Читаем Тоска по дому полностью

Молоток, топор, пила — и дядя Мишуня… Это единство всегда со мной, всю мою жизнь, и всегда так будет, да сколько уж там осталось… Плотницкий инструмент в моей руке — это значит, что и он где-то тут, непременно рядом. Так уж мне суждено, что работа с деревом для меня всегда — спиритический сеанс, и не было случая — поверьте, ни одного! — когда бы простой молоток, обхват его рукоятки, не вызвал из небытия этот голос, скрипучий, насмешливый, назидательный. Этот голос звучал надо мной постоянно, он командовал, он направлял, поучал, он журил, одергивал и ставил на вид — и он никогда, ни в какой момент не бывал мне в тягость. Это странно, в это просто невозможно поверить, в чем тут дело? — спрашиваю я себя, и не знаю, не нахожу ответа. Все его фельдфебельские уроки жизни вспоминаю я не только без всякой досады, я вспоминаю их с наслаждением. И совсем не потому, что, повзрослевший и умный, я теперь понимаю пользу и смысл муштры. Я и теперь не понимаю ни смысла, ни пользы, но его муштру, его наставления я и тогда принимал с радостью.

— УбЕри голову. Дальше руку. Ближе к концу. ГлЯди на шляпку…

Новый гвоздь любой толщины и длины он вбивал в доску за три-четыре удара. Старый — неровный, кое-как подправленный, лез напропалую под его молотком, будто кто-то втягивал его изнутри.

— Легче, легче! БЕЗ усилий! НЕ напрягайся! Не ты пилишь — пила пилит…

Казалось, и впрямь, отдерни он руку, и пила будет продолжать пилить, так же весело и легко, по щучьему велению.

И вот, при таком мастерстве и такой виртуозной легкости, он ни разу ничего сложнее забора не выстроил, да и забора не выстроил целиком, разве только кусок: перекладину, несколько досточек… Было бы проще всего сказать, что он не умел ничего заканчивать, но это бы не вполне отвечало истине. Как раз завершить, подправить, докончить — это он мог и даже любил. Не любил же он середины работы, то есть главного, полного ее разворота, где надо было учитывать все элементы, совершать однообразные повторные действия и, главное, держать в уме результат.

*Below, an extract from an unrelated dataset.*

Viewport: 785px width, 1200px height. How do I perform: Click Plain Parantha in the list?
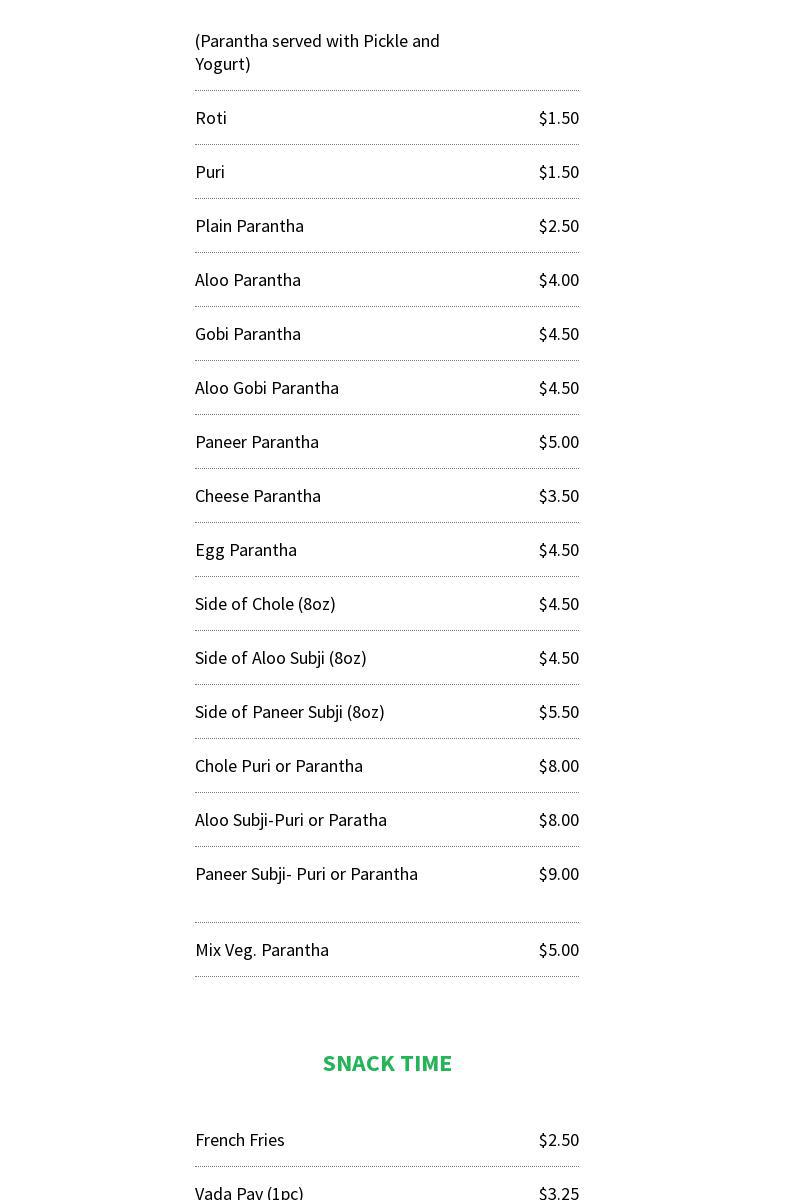(x=249, y=226)
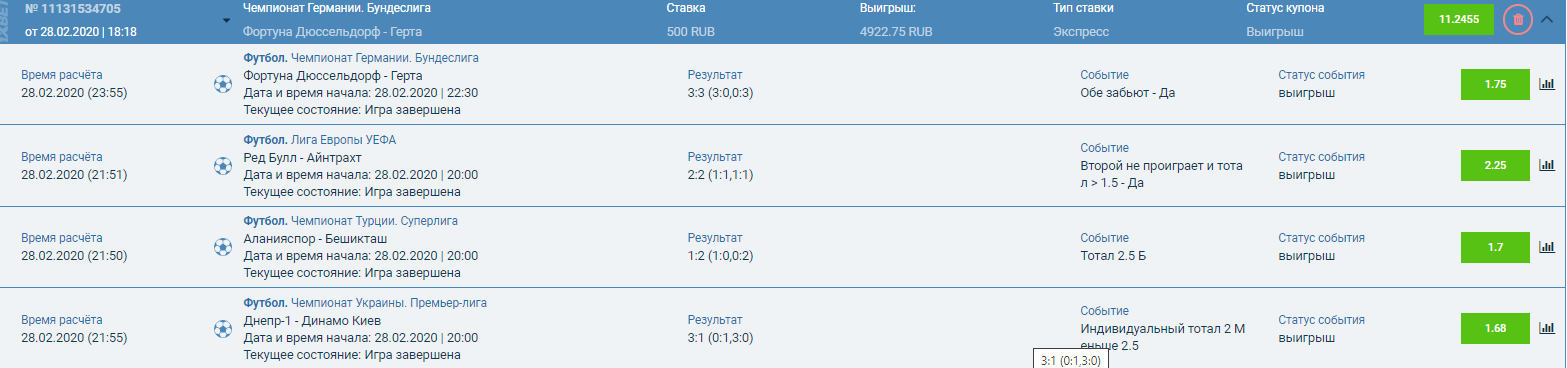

И поэтому всё, что действительно делалось: сарай, сортир, покрытие крыши, пристройка террасы — было сделано не его руками, а руками нанятых мастеров, которым он всегда хорошо помогал, но только вначале или в конце.

Он умел и любил играть в работу, работать он не любил, не умел. Плотник Саня, флегматичный, степенный мужик того же возраста, что и дядя Мишуня, часто выполнявший наши заказы, все никак не мог привыкнуть к его манере.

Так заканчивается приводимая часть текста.